Do wypadku doszło w poniedziałek wieczorem, gdy Timo Lahti podróżował po szwedzkich drogach do Hallstaviku, gdzie następnego dnia rozegrano mecz w ramach Bauhaus-Ligan. Znany żużlowiec, który w Polsce występuje w barwach Zdunek Wybrzeża Gdańsk, o wszystkim poinformował za sprawą mediów społecznościowych.
Na szczęście nic mu i jego ekipie się nie stało. Mocno ucierpiał bus zawodnika, łoś poniósł śmierć na miejscu.

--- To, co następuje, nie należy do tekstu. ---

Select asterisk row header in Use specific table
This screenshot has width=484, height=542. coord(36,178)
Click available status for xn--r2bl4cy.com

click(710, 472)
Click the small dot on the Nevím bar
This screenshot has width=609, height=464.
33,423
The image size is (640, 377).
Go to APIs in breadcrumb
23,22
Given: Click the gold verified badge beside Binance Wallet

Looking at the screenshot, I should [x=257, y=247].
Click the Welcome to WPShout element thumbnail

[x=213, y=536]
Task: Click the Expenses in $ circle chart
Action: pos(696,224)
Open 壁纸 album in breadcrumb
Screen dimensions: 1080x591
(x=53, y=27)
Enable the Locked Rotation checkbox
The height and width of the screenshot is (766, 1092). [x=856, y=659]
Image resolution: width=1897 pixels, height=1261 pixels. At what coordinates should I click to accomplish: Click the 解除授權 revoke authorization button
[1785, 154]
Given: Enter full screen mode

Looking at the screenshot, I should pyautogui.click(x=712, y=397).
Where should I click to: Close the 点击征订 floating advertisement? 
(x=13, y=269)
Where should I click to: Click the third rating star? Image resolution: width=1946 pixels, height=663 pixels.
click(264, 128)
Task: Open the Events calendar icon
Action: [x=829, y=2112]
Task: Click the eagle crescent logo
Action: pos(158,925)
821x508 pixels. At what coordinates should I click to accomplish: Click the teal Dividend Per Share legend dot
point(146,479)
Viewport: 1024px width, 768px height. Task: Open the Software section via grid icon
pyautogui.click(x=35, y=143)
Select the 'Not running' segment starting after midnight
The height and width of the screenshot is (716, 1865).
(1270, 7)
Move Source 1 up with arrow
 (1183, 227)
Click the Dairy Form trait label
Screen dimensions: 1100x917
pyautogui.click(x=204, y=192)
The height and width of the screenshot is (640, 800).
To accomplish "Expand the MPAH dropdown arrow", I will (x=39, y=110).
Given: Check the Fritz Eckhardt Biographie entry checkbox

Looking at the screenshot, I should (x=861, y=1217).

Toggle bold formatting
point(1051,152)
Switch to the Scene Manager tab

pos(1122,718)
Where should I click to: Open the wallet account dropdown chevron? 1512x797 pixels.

Jadąc szwedzką drogą zderzyliśmy się z łosiem. Na szczęście żadnemu z nas nic się nie stało, lecz nasz bus potrzebuje wizyty u mechanika. Jestem wdzięczny osobom, które zadeklarowały pomoc w tej sytuacji. Najważniejsze, że wszystko z nami ok, samochód możemy kupić za pieniądze, natomiast zdrowia nie - przekazał Timo Lahti za pośrednictwem portalu społecznościowego.
Zobacz także: Wstrząsające fakty z życia Maradony. Szokujące nagranie
Pokazał zdjęcie auta
Żużlowiec pokazał - również za pomocą mediów społecznościowych - zdjęcie rozbitego auta. Na szczęście zawodnikowi szybko została udzielona niezbędna pomoc i dzięki temu był on w stanie wystąpić we wtorkowym spotkaniu z Dackarną Malilla.
Fin w meczu przywiózł 9 punktów i dwa bonusy. Wygrał swój ostatni start w 15. biegu, czym przypieczętował zwycięstwo Rospiggarny 48:42. To niespodzianka, jeśli weźmiemy pod uwagę przebieg spotkania. Goście zaczęli mecz od prowadzenia 18:6!